> [Task details] In the records below, find the line that contains "The height and", then transcribe it and every later line exactly, stopping at the final line.

> [Input data]

----

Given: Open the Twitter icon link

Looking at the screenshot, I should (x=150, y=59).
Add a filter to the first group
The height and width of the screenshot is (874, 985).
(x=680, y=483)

----

> [Completed task]
The height and width of the screenshot is (874, 985).
(x=680, y=483)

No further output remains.